LEFEVERE. «SOUDAL QUICK STEP, PRIMAVERA DA DIMENTICARE E OCCORRE AGIRE IN FRETTA»

PROFESSIONISTI | 03/05/2025 | 09:35
di Francesca Monzone

Patrick Lefevere nella sua rubrica settimanale Column ha parlato della stagione delle Classiche che si è appena conclusa e ha fatto un bilancio della Soudal-Quick Step, la squadra di cui è stato il numero uno per moltissimi anni. C’è delusione da parte di Lefevere, perché nonostante le 12 vittorie conquistate da inizio anno, sono mancati i successi importanti, ovvero quelli nelle Classiche Monumento.


«È sempre stato uno dei punti fermi che ho messo in ogni primavera: la valutazione delle Classiche si fa dopo la Liegi-Bastogne-Liegi – ha scritto Lefevere su Column -: fedele alla mia regola, oggi avrete la mia opinione schietta sulla primavera della Soudal Quick-Step. Per usare un eufemismo, sono rimasto affamato».


Le vittorie ci sono state, ma non sono quelle che secondo Lefevere portano a fare un bilancio positivo di una squadra importante come la Soudal-Quick Step. Così il belga ha manifestato tutta la sua delusione, che forse vanno ricercate anche in scelte dirigenziali e organizzative.

«Inizierò con le buone notizie: Tim Merlier ha vinto lo Scheldeprijs, Remco Evenepoel la Freccia del Brabante. La squadra ha dodici vittorie all'inizio dell’anno e questo significa che siamo sicuramente tra i favoriti e persino in testa, ma non basta».

Lefevere vuole sottolineare i risultati positivi che i suoi ragazzi anno riportato: ricordiamo che il dirigente fiammingo, anche se non è più il Ceo della Soudal Quick Step, mantiene ancora un ruolo all’interno del consiglio e particolare rispetto tra i corridori.

«Ci sono stati alcuni bei piazzamenti d'onore: il secondo posto di Paul Magnier all'Omloop het Nieuwsblad che può essere considerato per lui come un primo posto. Tim è arrivato secondo alla Gent-Wevelgem. Casper Pedersen ha anticipato abilmente la E3 Saxo Classic, strappando un quarto posto. Ma non possono essere questi i risultati che soddisfano».

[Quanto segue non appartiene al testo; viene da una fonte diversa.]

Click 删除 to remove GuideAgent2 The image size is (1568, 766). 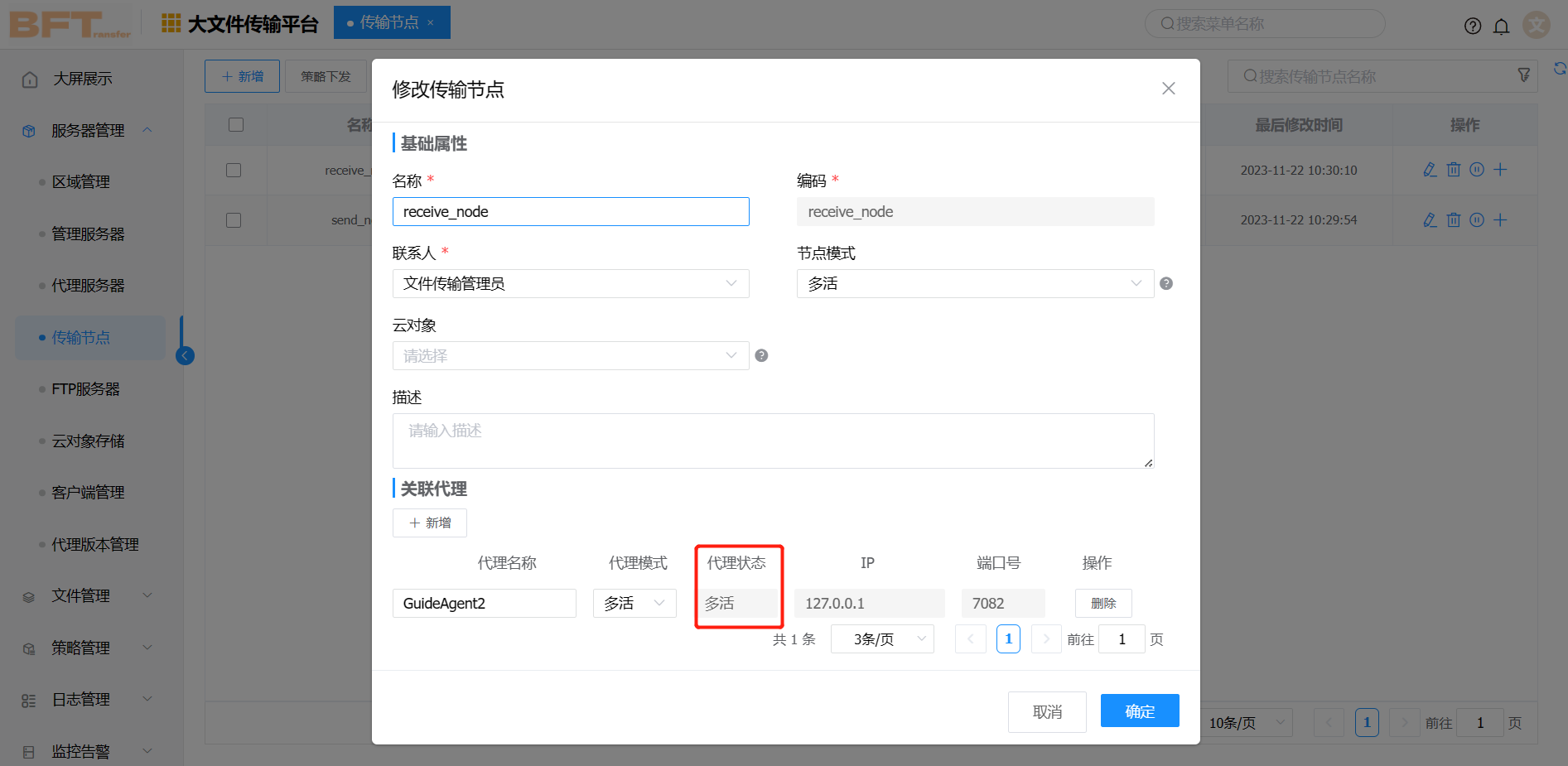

Va detto poi che c’è stato il problema di Remco Evenepoel costretto ad una lunga assenza a causa dell’incidente di dicembre. Ma nelle grandi Classiche, per Lefevere la Soudal-Quick Step è stata ben al di sotto della media. Alla Milano-Sanremo, al Giro delle Fiandre, alla Roubaix e alla Liegi non hanno avuto nessuno tra i primi venti. «È decisamente un risultato deludente. Ci sono delle circostanze attenuanti, ma non così tante. Remco ha avuto una giornata no a Liegi, cosa che può capitare dopo una riabilitazione così lunga. Certo, i super campioni si sono divisi la torta questa primavera. Van der Poel due volte, Pogačar due volte nelle Classiche Monumento. Ma questo spiega solo perché non vinciamo e non perché non abbiamo corridori tra i primi venticinque. Sono stati fatti investimenti per ampliare il nucleo dei corridori "da primavera", ma i trasferimenti non sono un obiettivo preciso».

Il tecnico fiammingo è sicuramente molto deluso e il suo sguardo è rivolto verso il futuro e a come la sua squadra dovrebbe trovare delle soluzioni per i prossimi anni.

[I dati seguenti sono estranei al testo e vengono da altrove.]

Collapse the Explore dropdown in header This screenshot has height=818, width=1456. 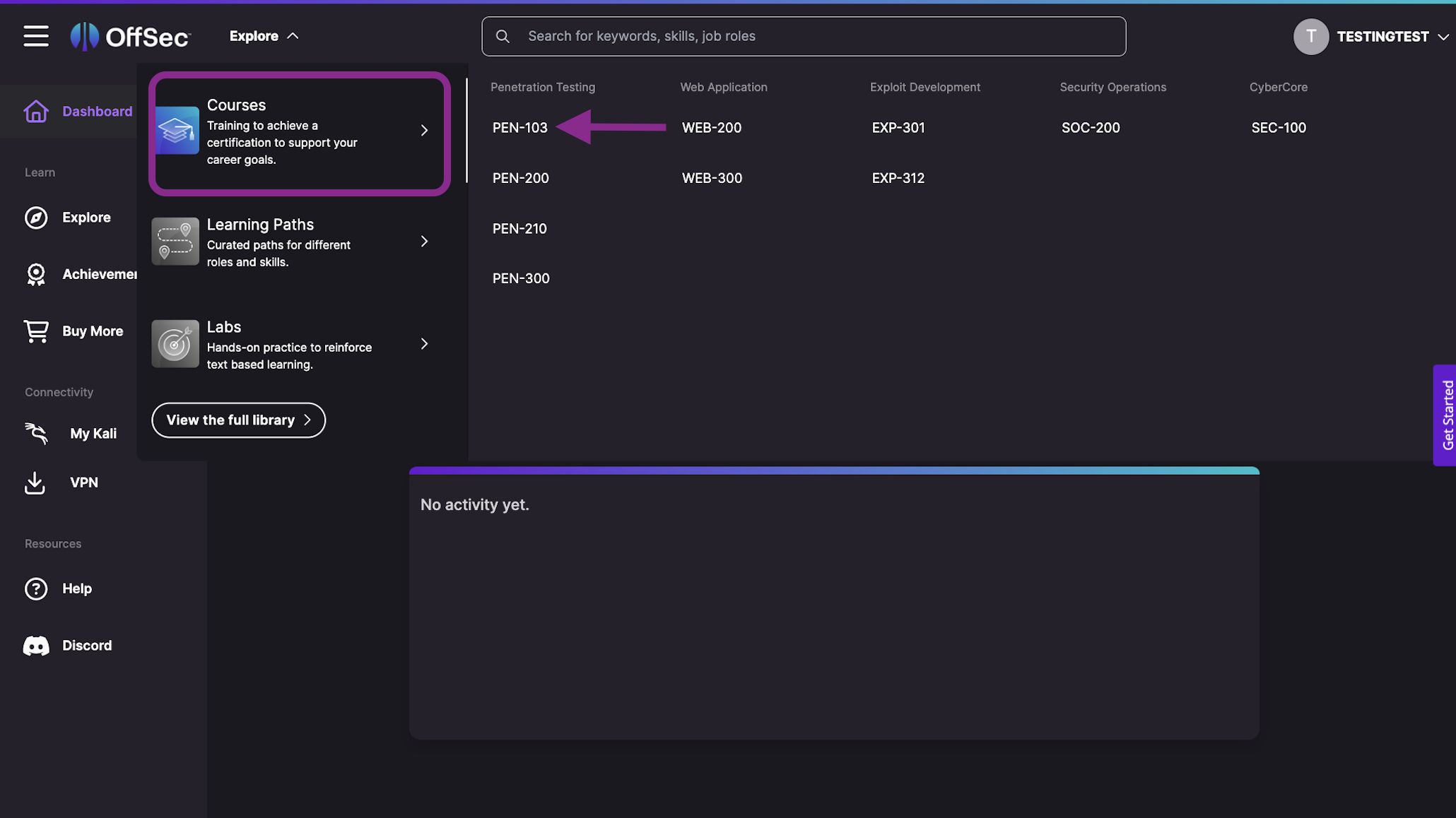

«La domanda fondamentale per me è questa: come sarà possibile migliorare nelle grandi Classiche nei prossimi anni? Abbiamo diciassette atleti in scadenza di contratto, quindi c'è spazio per dare un nuovo volto alla rosa della squadra».

Sono tanti i corridori a fine contratto e poi c’è la questione Remco Evenepoel, che ha un contratto che scadrà alla fine del 2026.

«Remco rimane comunque la questione contrattuale più importante per la squadra. Il suo contratto scadrà alla fine del 2026, ma nel frattempo il ciclismo si sarà evoluto così tanto che ci troveremo di fronte a un dilemma. Ovviamente tutti vogliono tenere Remco in squadra, i nostri sponsor sono molto chiari al riguardo. Ma cosa succede se domanda e offerta sono troppo distanti? O se la controparte non volesse prolungare il contratto?».

Lefevere pensa a quello che è successo in altre squadre, che non hanno potuto garantire un determinato budget per continuare a tenere i corridori più forti. «In questo caso, seguendo l'esempio della Lotto e Maxim Van Gils, si vuole far cassa con una cessione l'anno prima della scadenza del contratto. Se non dovessero arrivare altri sponsor, la squadra potrebbe utilizzare quei soldi, ma la vera domanda è: quanto resterà della squadra senza un corridore come Remco?».